_AIM_
Copy out all of the records below word for word, keeping every line as it is.

_Rows of pointing data_
■ ■ ■ ■ ■

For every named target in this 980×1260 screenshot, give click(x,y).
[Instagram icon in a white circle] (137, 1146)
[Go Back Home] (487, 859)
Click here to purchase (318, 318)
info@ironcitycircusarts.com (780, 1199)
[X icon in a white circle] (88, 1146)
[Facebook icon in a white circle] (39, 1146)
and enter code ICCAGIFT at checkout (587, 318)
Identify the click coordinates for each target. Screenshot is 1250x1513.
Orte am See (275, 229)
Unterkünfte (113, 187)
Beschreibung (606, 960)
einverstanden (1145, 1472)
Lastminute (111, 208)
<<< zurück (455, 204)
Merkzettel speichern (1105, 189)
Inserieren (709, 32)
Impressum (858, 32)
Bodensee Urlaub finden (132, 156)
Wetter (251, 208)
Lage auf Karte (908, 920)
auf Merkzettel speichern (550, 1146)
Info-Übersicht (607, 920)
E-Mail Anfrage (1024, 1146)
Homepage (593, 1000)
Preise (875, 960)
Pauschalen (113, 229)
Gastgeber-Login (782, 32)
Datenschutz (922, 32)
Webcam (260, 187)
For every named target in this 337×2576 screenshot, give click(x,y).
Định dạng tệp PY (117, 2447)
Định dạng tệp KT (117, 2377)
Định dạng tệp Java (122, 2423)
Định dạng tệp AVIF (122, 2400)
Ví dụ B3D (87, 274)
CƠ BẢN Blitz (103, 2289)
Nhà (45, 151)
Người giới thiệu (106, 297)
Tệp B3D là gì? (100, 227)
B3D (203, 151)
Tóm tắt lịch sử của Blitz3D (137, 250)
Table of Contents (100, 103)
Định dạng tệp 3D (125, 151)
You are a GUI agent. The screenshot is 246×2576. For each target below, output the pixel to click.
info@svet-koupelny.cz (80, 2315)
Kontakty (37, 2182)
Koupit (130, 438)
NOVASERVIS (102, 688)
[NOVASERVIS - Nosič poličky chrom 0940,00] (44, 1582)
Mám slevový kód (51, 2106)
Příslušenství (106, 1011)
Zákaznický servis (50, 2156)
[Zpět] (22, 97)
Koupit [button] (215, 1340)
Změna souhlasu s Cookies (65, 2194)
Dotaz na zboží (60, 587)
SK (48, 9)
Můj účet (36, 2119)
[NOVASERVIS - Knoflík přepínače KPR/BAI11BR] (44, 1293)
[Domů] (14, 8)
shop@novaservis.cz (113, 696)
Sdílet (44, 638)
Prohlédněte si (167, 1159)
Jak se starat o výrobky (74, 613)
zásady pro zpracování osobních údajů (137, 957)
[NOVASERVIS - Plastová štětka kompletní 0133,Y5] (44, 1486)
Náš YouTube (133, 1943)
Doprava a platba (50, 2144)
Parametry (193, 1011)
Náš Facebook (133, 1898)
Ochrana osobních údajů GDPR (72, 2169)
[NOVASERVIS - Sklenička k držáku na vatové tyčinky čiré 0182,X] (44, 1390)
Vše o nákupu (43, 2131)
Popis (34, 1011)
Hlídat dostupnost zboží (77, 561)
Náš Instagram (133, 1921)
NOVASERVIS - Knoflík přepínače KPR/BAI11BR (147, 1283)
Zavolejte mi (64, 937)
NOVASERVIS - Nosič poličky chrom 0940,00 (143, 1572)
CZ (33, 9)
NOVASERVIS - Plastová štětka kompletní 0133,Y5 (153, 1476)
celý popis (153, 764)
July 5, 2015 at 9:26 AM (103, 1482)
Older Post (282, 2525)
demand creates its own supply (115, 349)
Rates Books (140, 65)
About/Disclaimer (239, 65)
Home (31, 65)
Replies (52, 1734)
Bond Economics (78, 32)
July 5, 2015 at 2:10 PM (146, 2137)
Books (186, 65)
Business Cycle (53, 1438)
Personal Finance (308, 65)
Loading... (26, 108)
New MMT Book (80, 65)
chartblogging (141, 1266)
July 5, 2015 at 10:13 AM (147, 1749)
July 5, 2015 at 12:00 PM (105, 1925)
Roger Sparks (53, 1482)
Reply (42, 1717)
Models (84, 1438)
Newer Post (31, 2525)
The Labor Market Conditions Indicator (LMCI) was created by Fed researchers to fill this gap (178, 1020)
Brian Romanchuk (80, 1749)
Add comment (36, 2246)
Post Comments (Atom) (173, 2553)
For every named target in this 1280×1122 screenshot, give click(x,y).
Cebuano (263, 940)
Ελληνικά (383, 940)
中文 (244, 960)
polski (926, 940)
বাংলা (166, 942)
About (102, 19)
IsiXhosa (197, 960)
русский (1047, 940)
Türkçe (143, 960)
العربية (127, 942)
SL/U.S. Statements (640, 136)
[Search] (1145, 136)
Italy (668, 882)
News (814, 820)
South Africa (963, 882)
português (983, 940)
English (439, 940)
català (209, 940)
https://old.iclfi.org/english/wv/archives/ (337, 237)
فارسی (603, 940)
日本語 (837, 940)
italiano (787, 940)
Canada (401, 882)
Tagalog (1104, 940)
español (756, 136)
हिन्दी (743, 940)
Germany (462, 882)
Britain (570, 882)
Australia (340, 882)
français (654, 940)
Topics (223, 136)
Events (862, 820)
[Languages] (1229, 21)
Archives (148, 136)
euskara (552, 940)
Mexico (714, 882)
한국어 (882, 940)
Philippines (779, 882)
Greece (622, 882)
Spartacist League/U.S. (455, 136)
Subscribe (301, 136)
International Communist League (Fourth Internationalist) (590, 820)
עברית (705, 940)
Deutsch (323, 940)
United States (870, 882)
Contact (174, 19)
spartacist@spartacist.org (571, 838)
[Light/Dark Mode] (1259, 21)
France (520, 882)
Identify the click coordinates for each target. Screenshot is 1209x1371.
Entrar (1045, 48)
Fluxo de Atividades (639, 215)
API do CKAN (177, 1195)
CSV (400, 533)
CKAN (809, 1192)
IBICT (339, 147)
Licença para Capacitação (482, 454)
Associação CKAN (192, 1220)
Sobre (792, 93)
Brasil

■ ■ ■ ■ ■

_THE REPLY_
For every named target in this 980×1260 screenshot, give click(x,y).
[Instagram icon in a white circle] (137, 1146)
[Go Back Home] (487, 859)
Click here to purchase (318, 318)
info@ironcitycircusarts.com (780, 1199)
[X icon in a white circle] (88, 1146)
[Facebook icon in a white circle] (39, 1146)
and enter code ICCAGIFT at checkout (587, 318)
Identify the click coordinates for each target. Screenshot is 1250x1513.
Orte am See (275, 229)
Unterkünfte (113, 187)
Beschreibung (606, 960)
einverstanden (1145, 1472)
Lastminute (111, 208)
<<< zurück (455, 204)
Merkzettel speichern (1105, 189)
Inserieren (709, 32)
Impressum (858, 32)
Bodensee Urlaub finden (132, 156)
Wetter (251, 208)
Lage auf Karte (908, 920)
auf Merkzettel speichern (550, 1146)
Info-Übersicht (607, 920)
E-Mail Anfrage (1024, 1146)
Homepage (593, 1000)
Preise (875, 960)
Pauschalen (113, 229)
Gastgeber-Login (782, 32)
Datenschutz (922, 32)
Webcam (260, 187)
For every named target in this 337×2576 screenshot, give click(x,y).
Định dạng tệp PY (117, 2447)
Định dạng tệp KT (117, 2377)
Định dạng tệp Java (122, 2423)
Định dạng tệp AVIF (122, 2400)
Ví dụ B3D (87, 274)
CƠ BẢN Blitz (103, 2289)
Nhà (45, 151)
Người giới thiệu (106, 297)
Tệp B3D là gì? (100, 227)
B3D (203, 151)
Tóm tắt lịch sử của Blitz3D (137, 250)
Table of Contents (100, 103)
Định dạng tệp 3D (125, 151)
You are a GUI agent. The screenshot is 246×2576. For each target below, output the pixel to click.
info@svet-koupelny.cz (80, 2315)
Kontakty (37, 2182)
Koupit (130, 438)
NOVASERVIS (102, 688)
[NOVASERVIS - Nosič poličky chrom 0940,00] (44, 1582)
Mám slevový kód (51, 2106)
Příslušenství (106, 1011)
Zákaznický servis (50, 2156)
[Zpět] (22, 97)
Koupit [button] (215, 1340)
Změna souhlasu s Cookies (65, 2194)
Dotaz na zboží (60, 587)
SK (48, 9)
Můj účet (36, 2119)
[NOVASERVIS - Knoflík přepínače KPR/BAI11BR] (44, 1293)
[Domů] (14, 8)
shop@novaservis.cz (113, 696)
Sdílet (44, 638)
Prohlédněte si (167, 1159)
Jak se starat o výrobky (74, 613)
zásady pro zpracování osobních údajů (137, 957)
[NOVASERVIS - Plastová štětka kompletní 0133,Y5] (44, 1486)
Náš YouTube (133, 1943)
Doprava a platba (50, 2144)
Parametry (193, 1011)
Náš Facebook (133, 1898)
Ochrana osobních údajů GDPR (72, 2169)
[NOVASERVIS - Sklenička k držáku na vatové tyčinky čiré 0182,X] (44, 1390)
Vše o nákupu (43, 2131)
Popis (34, 1011)
Hlídat dostupnost zboží (77, 561)
Náš Instagram (133, 1921)
NOVASERVIS - Knoflík přepínače KPR/BAI11BR (147, 1283)
Zavolejte mi (64, 937)
NOVASERVIS - Nosič poličky chrom 0940,00 (143, 1572)
CZ (33, 9)
NOVASERVIS - Plastová štětka kompletní 0133,Y5 (153, 1476)
celý popis (153, 764)
July 5, 2015 at 9:26 AM (103, 1482)
Older Post (282, 2525)
demand creates its own supply (115, 349)
Rates Books (140, 65)
About/Disclaimer (239, 65)
Home (31, 65)
Replies (52, 1734)
Bond Economics (78, 32)
July 5, 2015 at 2:10 PM (146, 2137)
Books (186, 65)
Business Cycle (53, 1438)
Personal Finance (308, 65)
Loading... (26, 108)
New MMT Book (80, 65)
chartblogging (141, 1266)
July 5, 2015 at 10:13 AM (147, 1749)
July 5, 2015 at 12:00 PM (105, 1925)
Roger Sparks (53, 1482)
Reply (42, 1717)
Models (84, 1438)
Newer Post (31, 2525)
The Labor Market Conditions Indicator (LMCI) was created by Fed researchers to fill this gap (178, 1020)
Brian Romanchuk (80, 1749)
Add comment (36, 2246)
Post Comments (Atom) (173, 2553)
For every named target in this 1280×1122 screenshot, give click(x,y).
Cebuano (263, 940)
Ελληνικά (383, 940)
中文 (244, 960)
polski (926, 940)
বাংলা (166, 942)
About (102, 19)
IsiXhosa (197, 960)
русский (1047, 940)
Türkçe (143, 960)
العربية (127, 942)
SL/U.S. Statements (640, 136)
[Search] (1145, 136)
Italy (668, 882)
News (814, 820)
South Africa (963, 882)
português (983, 940)
English (439, 940)
català (209, 940)
https://old.iclfi.org/english/wv/archives/ (337, 237)
فارسی (603, 940)
日本語 (837, 940)
italiano (787, 940)
Canada (401, 882)
Tagalog (1104, 940)
español (756, 136)
हिन्दी (743, 940)
Germany (462, 882)
Britain (570, 882)
Australia (340, 882)
français (654, 940)
Topics (223, 136)
Events (862, 820)
[Languages] (1229, 21)
Archives (148, 136)
euskara (552, 940)
Mexico (714, 882)
한국어 (882, 940)
Philippines (779, 882)
Greece (622, 882)
Spartacist League/U.S. (455, 136)
Subscribe (301, 136)
International Communist League (Fourth Internationalist) (590, 820)
עברית (705, 940)
Deutsch (323, 940)
United States (870, 882)
Contact (174, 19)
spartacist@spartacist.org (571, 838)
[Light/Dark Mode] (1259, 21)
France (520, 882)
Identify the click coordinates for each target. Screenshot is 1209x1371.
Entrar (1045, 48)
Fluxo de Atividades (639, 215)
API do CKAN (177, 1195)
CSV (400, 533)
CKAN (809, 1192)
IBICT (339, 147)
Licença para Capacitação (482, 454)
Associação CKAN (192, 1220)
Sobre (792, 93)
Brasil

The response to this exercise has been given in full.